WORK REQUIRED ▸ Write out word for word the lines from the one holding "300x169 pixels." through the end of the data, and only those lines. Pictures stay out.

DATA SECTION ▸

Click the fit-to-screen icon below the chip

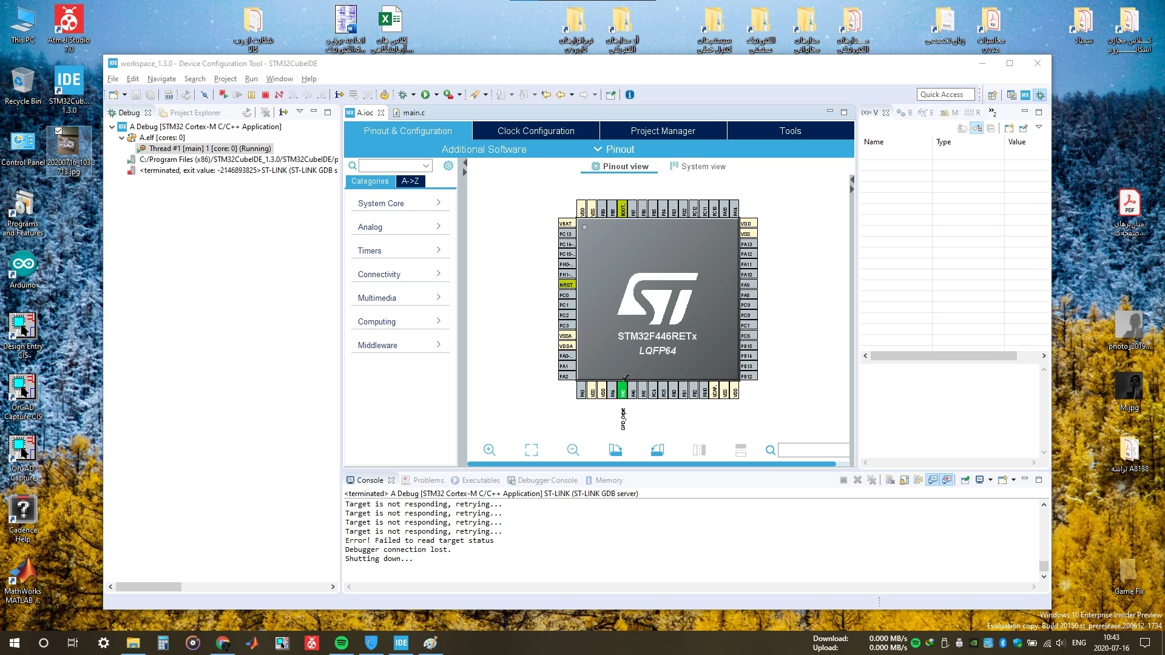[x=532, y=450]
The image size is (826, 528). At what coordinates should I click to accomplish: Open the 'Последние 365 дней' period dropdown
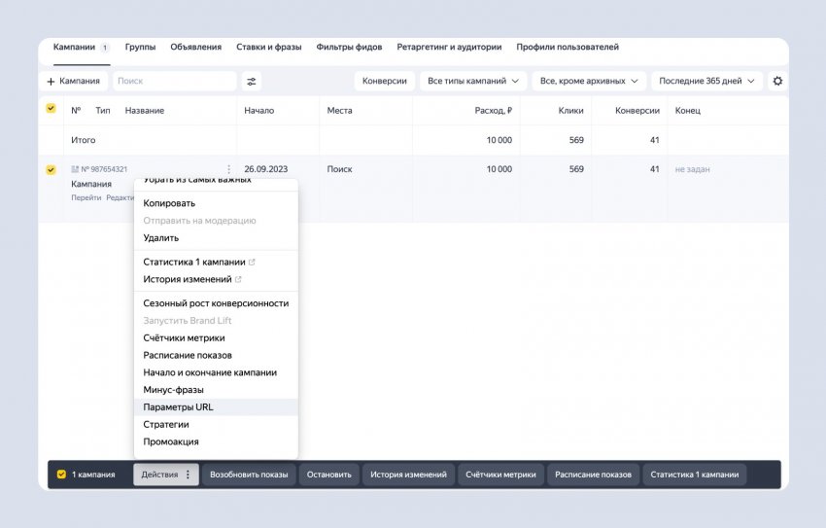[x=706, y=82]
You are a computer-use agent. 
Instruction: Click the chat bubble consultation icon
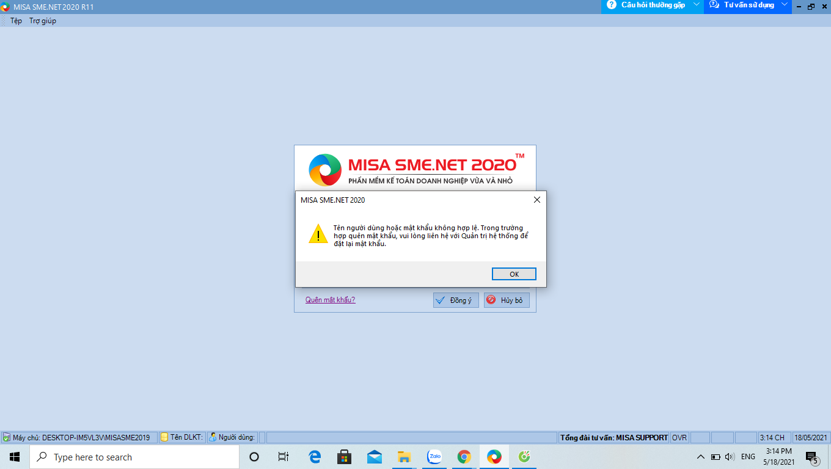click(x=714, y=5)
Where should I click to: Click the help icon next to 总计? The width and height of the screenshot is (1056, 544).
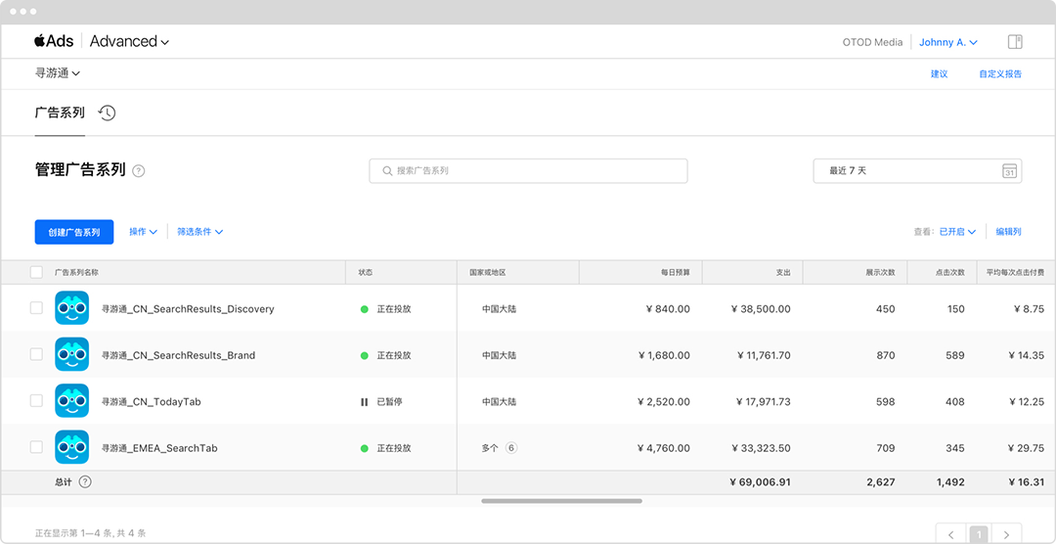coord(85,482)
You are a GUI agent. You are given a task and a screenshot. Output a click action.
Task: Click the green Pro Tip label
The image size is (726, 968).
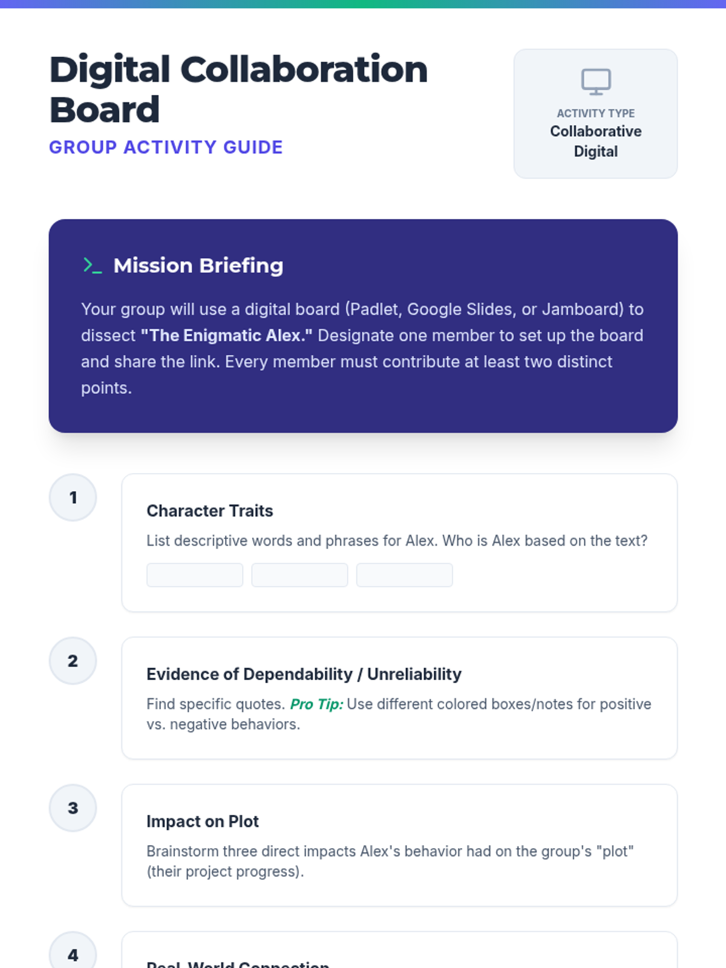point(316,704)
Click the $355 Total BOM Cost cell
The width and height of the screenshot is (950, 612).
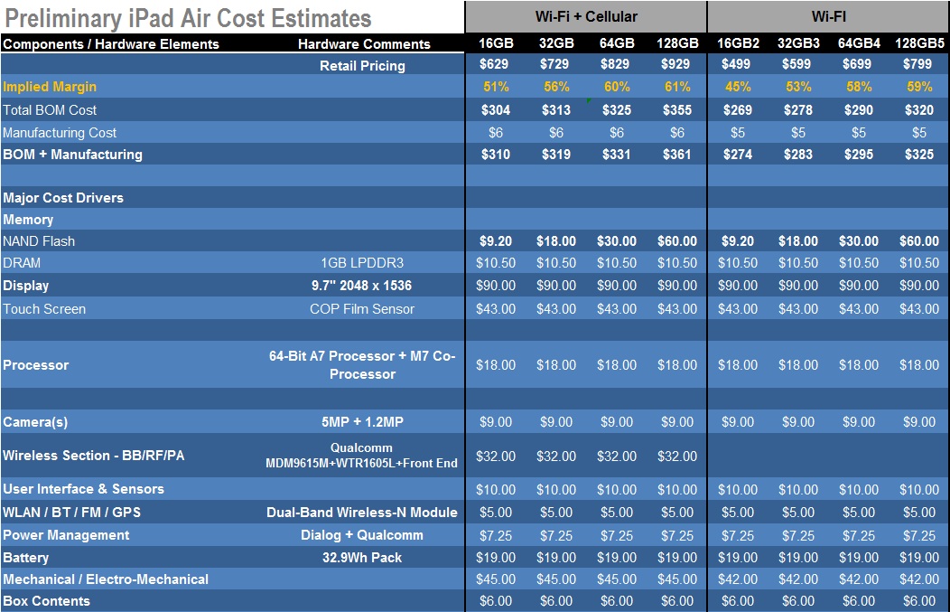[x=676, y=109]
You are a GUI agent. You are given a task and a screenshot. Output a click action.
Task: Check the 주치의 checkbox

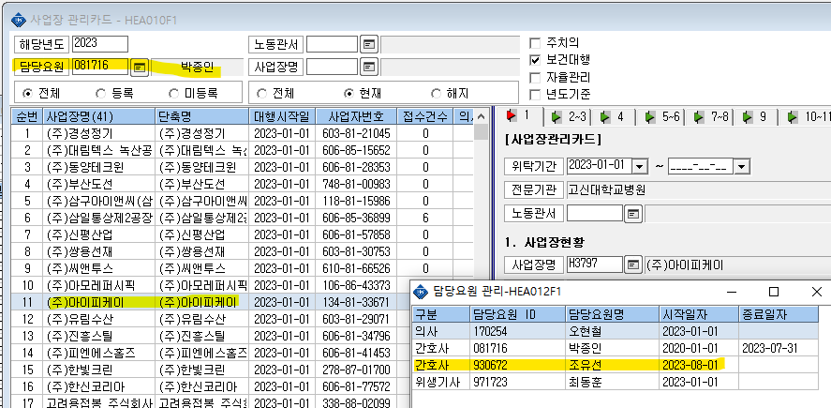coord(535,43)
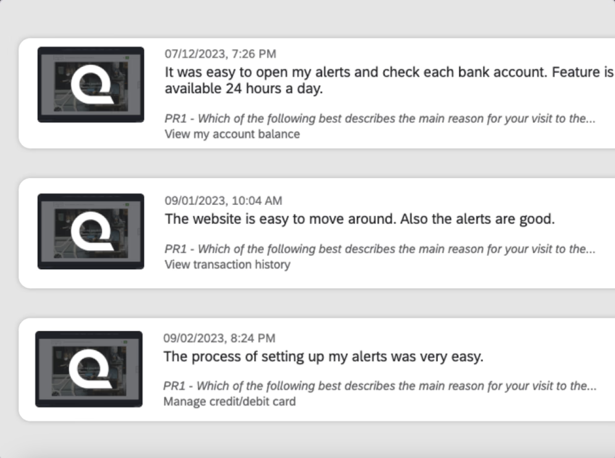Click the "View transaction history" answer
615x458 pixels.
pos(227,265)
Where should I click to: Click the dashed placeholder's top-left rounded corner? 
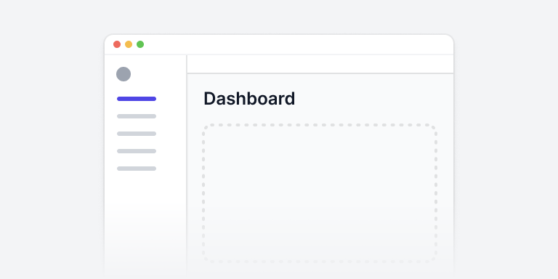pyautogui.click(x=206, y=127)
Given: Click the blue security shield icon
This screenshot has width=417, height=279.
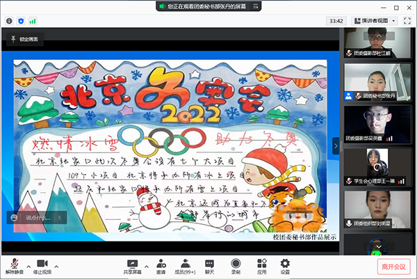Looking at the screenshot, I should 21,21.
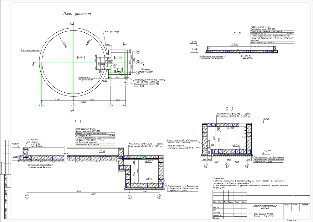The height and width of the screenshot is (222, 313).
Task: Click the +0,650 elevation mark in section 1-1
Action: point(15,144)
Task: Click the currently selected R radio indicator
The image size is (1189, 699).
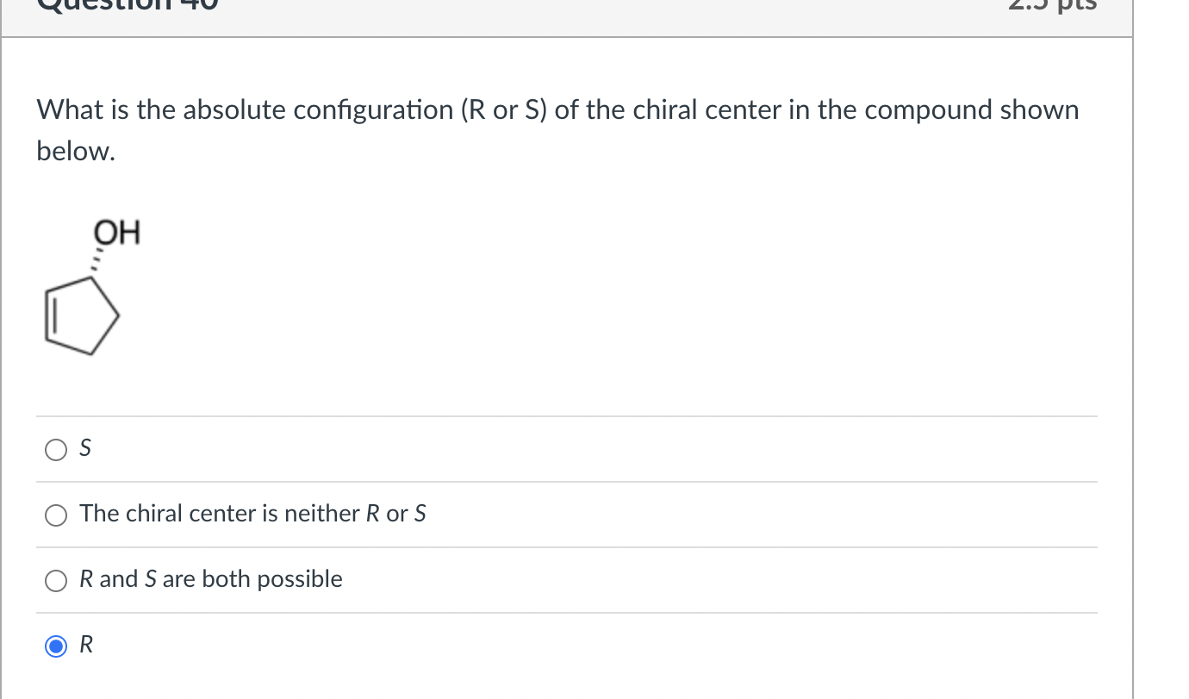Action: (x=55, y=646)
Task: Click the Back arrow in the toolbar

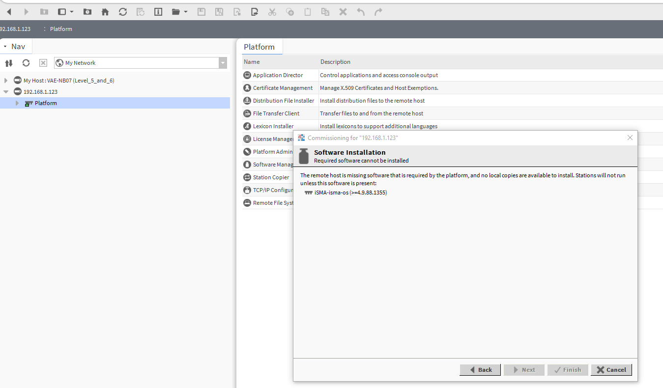Action: pos(9,12)
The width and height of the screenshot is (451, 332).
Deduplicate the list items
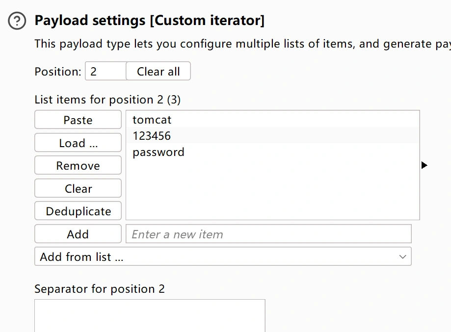click(78, 211)
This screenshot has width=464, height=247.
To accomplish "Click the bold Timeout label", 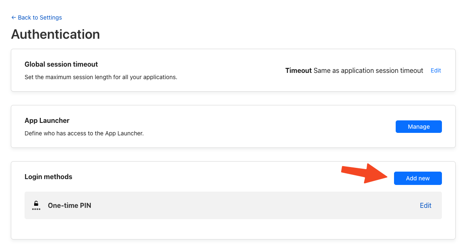I will [x=298, y=71].
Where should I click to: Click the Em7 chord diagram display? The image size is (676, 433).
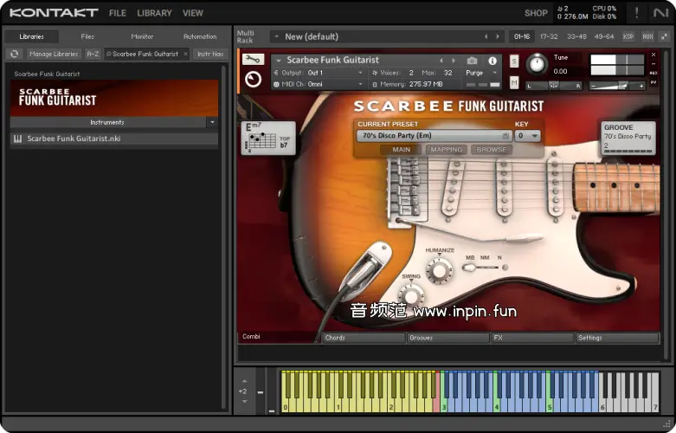coord(267,139)
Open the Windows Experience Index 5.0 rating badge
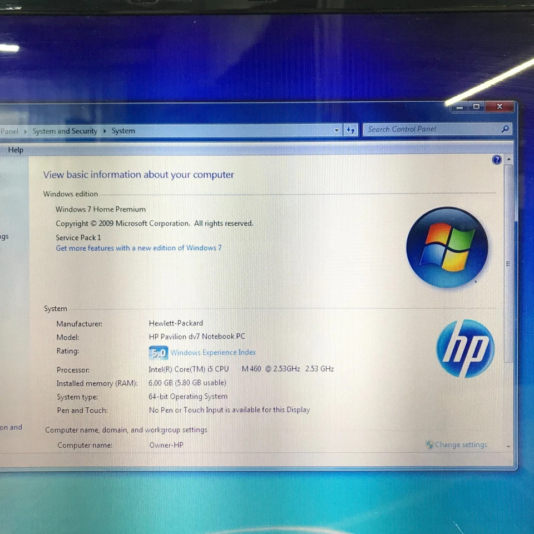534x534 pixels. (158, 352)
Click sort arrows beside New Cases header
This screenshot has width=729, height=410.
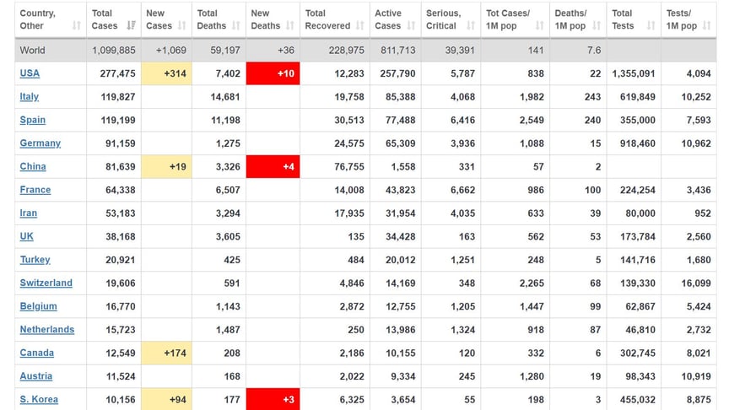tap(183, 26)
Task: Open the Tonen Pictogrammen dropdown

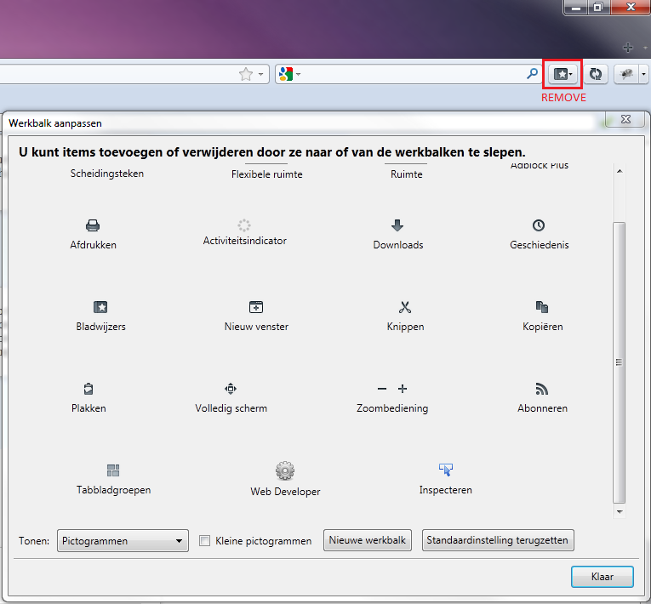Action: click(123, 540)
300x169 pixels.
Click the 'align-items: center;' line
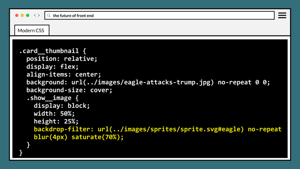(x=64, y=75)
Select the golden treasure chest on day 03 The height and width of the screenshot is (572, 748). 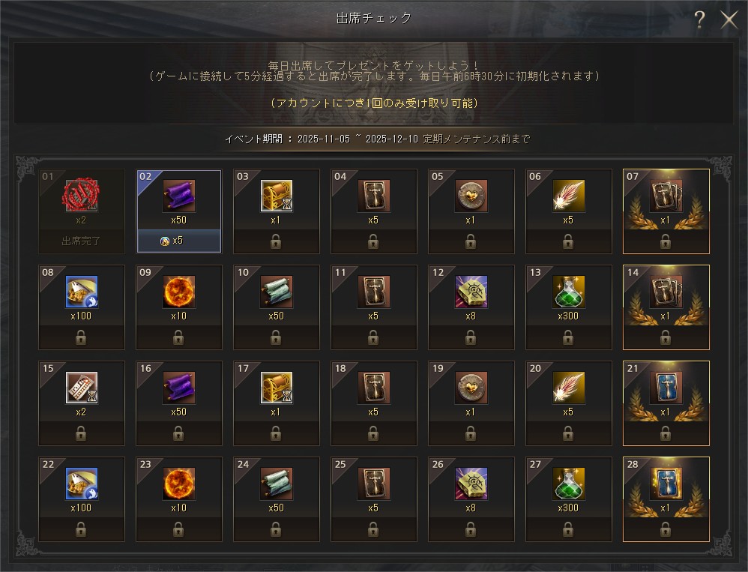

ANSWER BELOW ▸
300x169 pixels.
Click the 'align-items: center;' line
(x=64, y=75)
Select the golden treasure chest on day 03 The height and width of the screenshot is (572, 748). 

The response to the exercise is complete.